Jared Loughner and the Arizona shootings

The Arizona shootings on Saturday brought to me a distressing clarity.

When I was in elementary school, it was a common recess practice for kids to provoke an excitable and vulnerable child into doing something stupid, something nobody else dared to do. It seems evident at this point that Jared Loughner was insane, but it also seems impossible to avoid the straight line of reasoning that suggests his madness was amplified and focused by the politics of his culture.

There is culpability here.

Democracy serves the majority, and for a couple of centuries the majority in America was comprised of white Christians.

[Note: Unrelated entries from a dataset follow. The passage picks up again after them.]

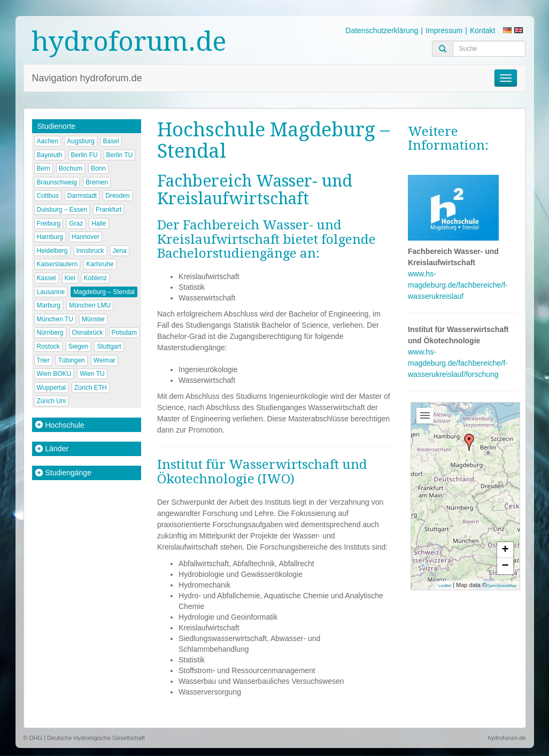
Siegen (78, 346)
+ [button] (505, 550)
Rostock (48, 346)
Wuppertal (51, 388)
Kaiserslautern (57, 264)
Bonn (98, 168)
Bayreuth (50, 155)
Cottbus (48, 196)
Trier (43, 360)
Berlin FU (84, 155)
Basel (111, 141)
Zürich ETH (90, 388)
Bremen (97, 182)
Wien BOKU (54, 374)
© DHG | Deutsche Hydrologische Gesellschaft (84, 738)
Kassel (47, 278)
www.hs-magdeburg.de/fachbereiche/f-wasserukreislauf (458, 285)
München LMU (90, 305)
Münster (93, 319)
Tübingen (72, 360)
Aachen (48, 141)
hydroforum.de (129, 41)
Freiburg (49, 223)
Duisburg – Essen (62, 210)
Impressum (444, 30)
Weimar (104, 360)
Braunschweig (57, 182)
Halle (98, 223)
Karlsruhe (99, 264)
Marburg (49, 305)
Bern (43, 168)
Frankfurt (109, 210)
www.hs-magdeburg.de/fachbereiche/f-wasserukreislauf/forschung (458, 363)
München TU (55, 319)
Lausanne (51, 292)
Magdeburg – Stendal (104, 292)
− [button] (505, 566)
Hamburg (50, 237)
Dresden (117, 196)
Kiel (70, 278)
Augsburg (80, 141)
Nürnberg (50, 333)
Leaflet (445, 585)
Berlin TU (120, 155)
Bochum (71, 168)
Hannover (86, 237)
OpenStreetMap (501, 585)
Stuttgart (109, 346)
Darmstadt (82, 196)
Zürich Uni (51, 401)
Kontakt (482, 30)
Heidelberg (52, 251)
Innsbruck (90, 251)
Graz (76, 223)
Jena (120, 251)
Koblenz (95, 278)
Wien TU (92, 374)
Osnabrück (88, 333)
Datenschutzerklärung (382, 30)
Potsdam (124, 333)
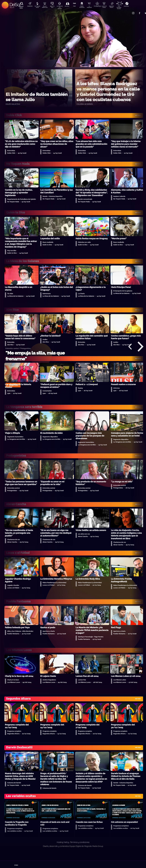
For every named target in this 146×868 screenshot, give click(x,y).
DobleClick (29, 6)
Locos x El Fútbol (109, 7)
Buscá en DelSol (21, 7)
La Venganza (93, 7)
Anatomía (133, 6)
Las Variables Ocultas (125, 7)
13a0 (77, 6)
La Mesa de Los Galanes (61, 7)
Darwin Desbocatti (45, 7)
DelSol (15, 4)
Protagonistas (101, 6)
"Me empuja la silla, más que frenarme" (35, 356)
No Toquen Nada (37, 7)
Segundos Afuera (117, 7)
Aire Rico (69, 6)
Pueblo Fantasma (85, 7)
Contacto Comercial (128, 11)
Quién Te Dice (53, 7)
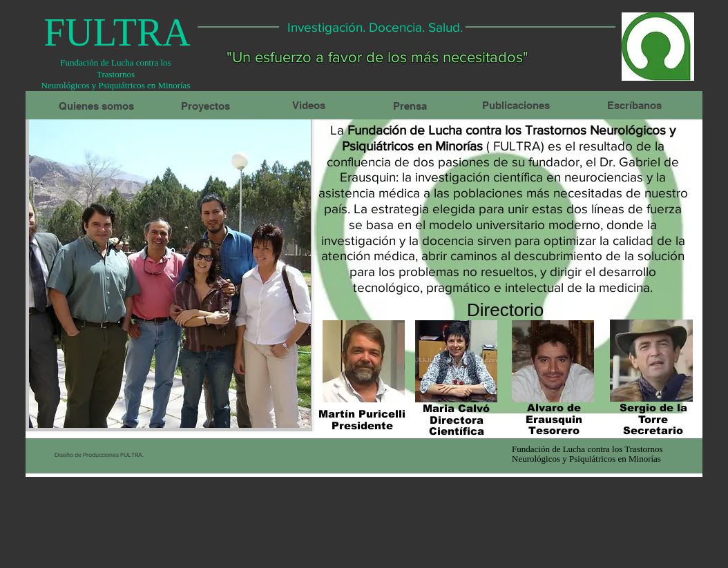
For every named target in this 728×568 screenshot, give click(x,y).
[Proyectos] (205, 106)
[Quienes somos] (96, 106)
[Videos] (309, 105)
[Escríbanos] (634, 105)
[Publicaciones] (516, 105)
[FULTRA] (117, 32)
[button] (170, 271)
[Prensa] (410, 106)
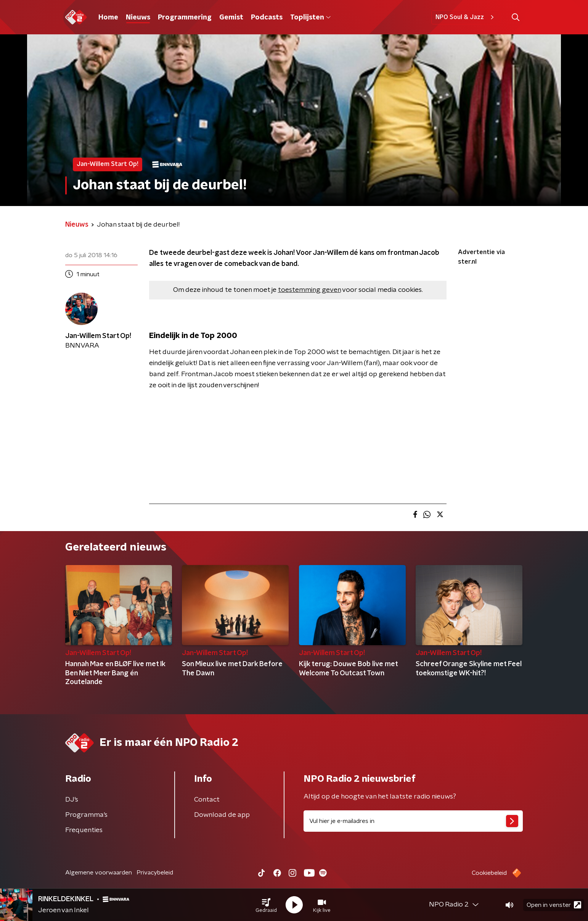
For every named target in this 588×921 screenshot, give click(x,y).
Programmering (185, 18)
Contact (207, 800)
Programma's (86, 815)
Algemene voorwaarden (99, 872)
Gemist (231, 18)
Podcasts (266, 18)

The interests of this tribe were well represented and served, and now that they’re fading into a demographic minority, they claim the democratic system is broken and the government must be overthrown.

It’s not much more complicated than that.

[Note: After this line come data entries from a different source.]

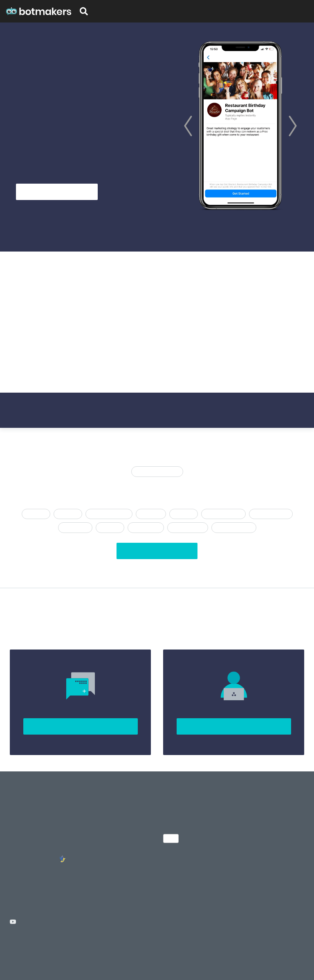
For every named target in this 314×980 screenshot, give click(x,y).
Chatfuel (36, 514)
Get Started (57, 191)
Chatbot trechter (223, 514)
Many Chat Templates (116, 824)
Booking (110, 527)
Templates (110, 11)
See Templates (128, 192)
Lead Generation (234, 527)
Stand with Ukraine (34, 861)
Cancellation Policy (93, 949)
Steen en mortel (271, 514)
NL (171, 838)
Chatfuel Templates (112, 836)
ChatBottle (207, 958)
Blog (261, 11)
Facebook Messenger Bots (115, 873)
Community (25, 836)
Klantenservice (188, 527)
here (213, 339)
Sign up (302, 11)
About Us (22, 811)
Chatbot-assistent (109, 514)
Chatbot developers (36, 848)
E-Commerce (146, 527)
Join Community (81, 726)
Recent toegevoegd (157, 471)
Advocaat (183, 514)
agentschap (75, 527)
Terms (17, 949)
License (59, 949)
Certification (144, 11)
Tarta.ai (177, 958)
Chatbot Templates (112, 811)
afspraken (151, 514)
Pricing (280, 11)
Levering (67, 514)
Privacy (37, 949)
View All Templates (157, 551)
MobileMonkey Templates (106, 852)
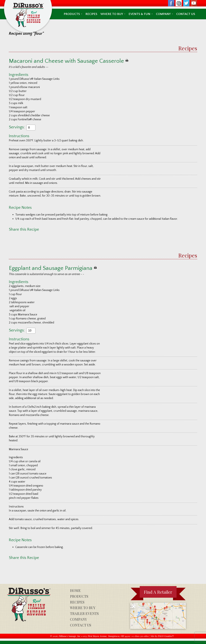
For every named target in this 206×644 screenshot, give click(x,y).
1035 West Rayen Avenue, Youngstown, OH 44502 (107, 636)
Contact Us (185, 14)
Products (73, 14)
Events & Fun (141, 14)
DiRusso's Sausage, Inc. (70, 636)
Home (75, 590)
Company (164, 14)
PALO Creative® (166, 636)
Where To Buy (113, 14)
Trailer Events (84, 614)
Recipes (91, 14)
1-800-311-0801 (141, 636)
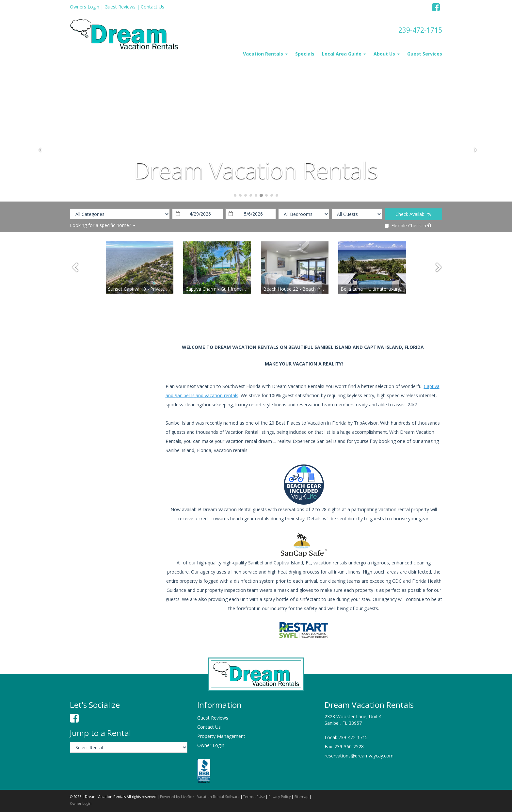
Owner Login (211, 745)
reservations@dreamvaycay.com (359, 756)
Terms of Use (254, 796)
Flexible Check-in (405, 226)
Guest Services (425, 54)
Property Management (221, 736)
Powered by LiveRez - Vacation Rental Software (200, 796)
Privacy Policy (279, 796)
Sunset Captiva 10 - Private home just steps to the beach (168, 289)
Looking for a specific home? (102, 225)
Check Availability (413, 214)
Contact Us (152, 7)
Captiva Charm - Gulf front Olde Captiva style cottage (242, 289)
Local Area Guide (344, 54)
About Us (387, 54)
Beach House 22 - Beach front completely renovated (319, 289)
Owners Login (84, 7)
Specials (305, 54)
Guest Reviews (120, 7)
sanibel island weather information (104, 399)
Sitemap (301, 796)
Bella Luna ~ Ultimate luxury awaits (378, 289)
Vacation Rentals (265, 54)
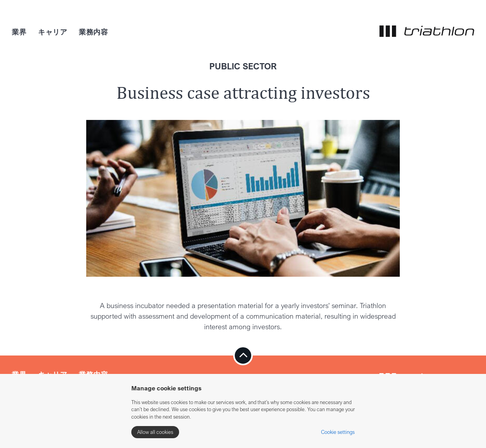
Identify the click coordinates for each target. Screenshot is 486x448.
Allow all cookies (155, 432)
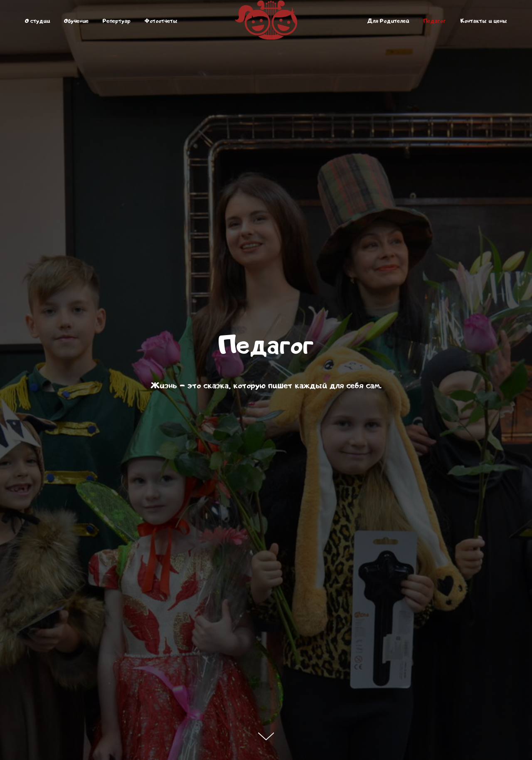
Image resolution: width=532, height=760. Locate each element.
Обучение (76, 21)
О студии (37, 21)
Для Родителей (388, 21)
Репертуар (116, 21)
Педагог (434, 21)
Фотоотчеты (161, 21)
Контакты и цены (483, 21)
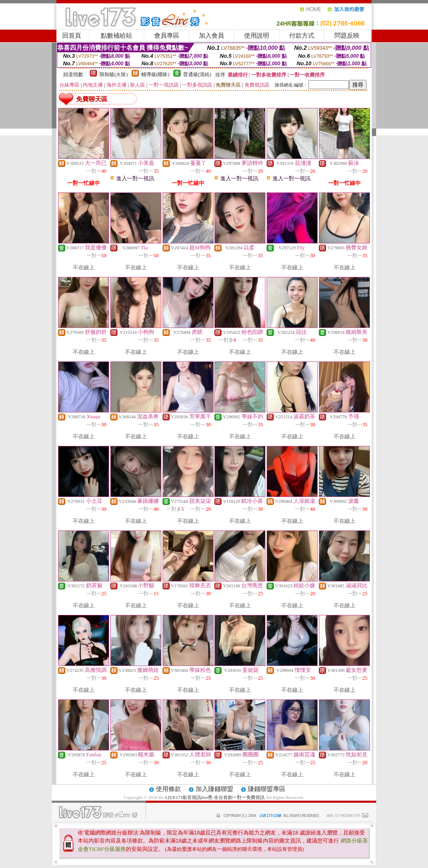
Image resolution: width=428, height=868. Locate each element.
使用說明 (257, 36)
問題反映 (347, 36)
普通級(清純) (197, 74)
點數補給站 (116, 36)
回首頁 (71, 36)
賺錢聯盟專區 (267, 789)
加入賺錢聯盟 (214, 789)
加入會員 (211, 36)
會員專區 (167, 36)
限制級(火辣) (114, 74)
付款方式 (302, 36)
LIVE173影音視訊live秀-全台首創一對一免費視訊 (215, 797)
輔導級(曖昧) (155, 74)
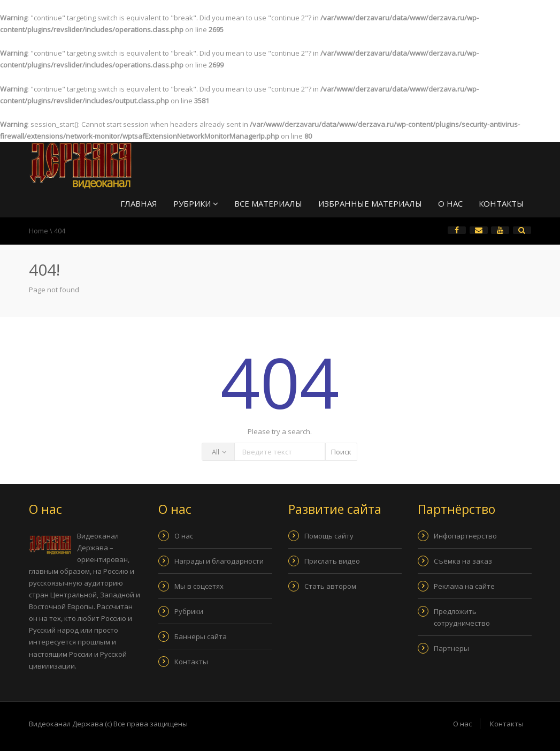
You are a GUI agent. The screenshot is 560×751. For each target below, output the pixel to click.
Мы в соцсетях (199, 586)
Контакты (501, 203)
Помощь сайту (329, 536)
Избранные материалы (370, 203)
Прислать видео (332, 561)
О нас (450, 203)
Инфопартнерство (465, 536)
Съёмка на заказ (463, 561)
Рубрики (196, 203)
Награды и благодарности (219, 561)
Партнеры (451, 648)
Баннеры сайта (201, 636)
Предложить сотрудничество (462, 617)
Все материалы (268, 203)
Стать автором (330, 586)
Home (39, 231)
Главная (139, 203)
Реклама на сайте (464, 586)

The most boisterous amongst this tribe– like The Tea Party– call for a return to a mythic American past. Rejecting secularism as a perversion of God’s natural laws, they “metaphorically” call their constituents to arms, taking up a Holy War in the name of returning to a past they never knew but imagine glinting in the eyes of the founding fathers.

It’s nakedly theocratic, and it has more in common with Islamist terrorists than it doesn’t. In the parlance, if you replace the word “martyr” with “patriot,” or “hero,” then you have a pretty good idea what’s taking place.

With an utter certainty that the next life is better than this one– with everybody living in a 6,000 square foot home with a trophy wife and a full head of hair– the Christian right is apocalyptic in both nature and intent. They are not afraid of dying for they will be called to paradise.

The terror that America must confront is not external– abstracted on foreign shores and in alien tongues– but internal. It’s from the people who would manipulate the angry and vulnerable to serve their own means, and in my opinion, this is what happened, however indirectly, to Jared Loughner.

One of the devastating ironies in all of this is that one of the people killed on Saturday was a nine year-old girl who was born on September 11, 2001. Christina Taylor-Green was featured in book called Faces of Hope, Babies Born on 9/11. The collection of photographs and inspirational gloss, appears to be a sentimental and patriotic attempt to see some light in a dark time, and on the entry for Christina’s baby picture (already a symbol for something she did not choose), these words are written:

“I hope you know all the words to the Star Spangled Banner and sing it with your hand over your heart. I hope you jump in rain puddles.”

The little girl was a member of student council at school, was present at the Gifford event because she wanted to learn more about politics, and was the granddaughter of Dallas Green, whom I remember as the truculent manager of the Philadelphia Phillies. She could hardly have been more “American” or more representative of an inspiring future– perhaps even one the political agitators and revolutionaries would have wanted– but now her potential is gone, collateral damage to a desperate, even delusional battle that didn’t strike America on 9/11, but rose from it.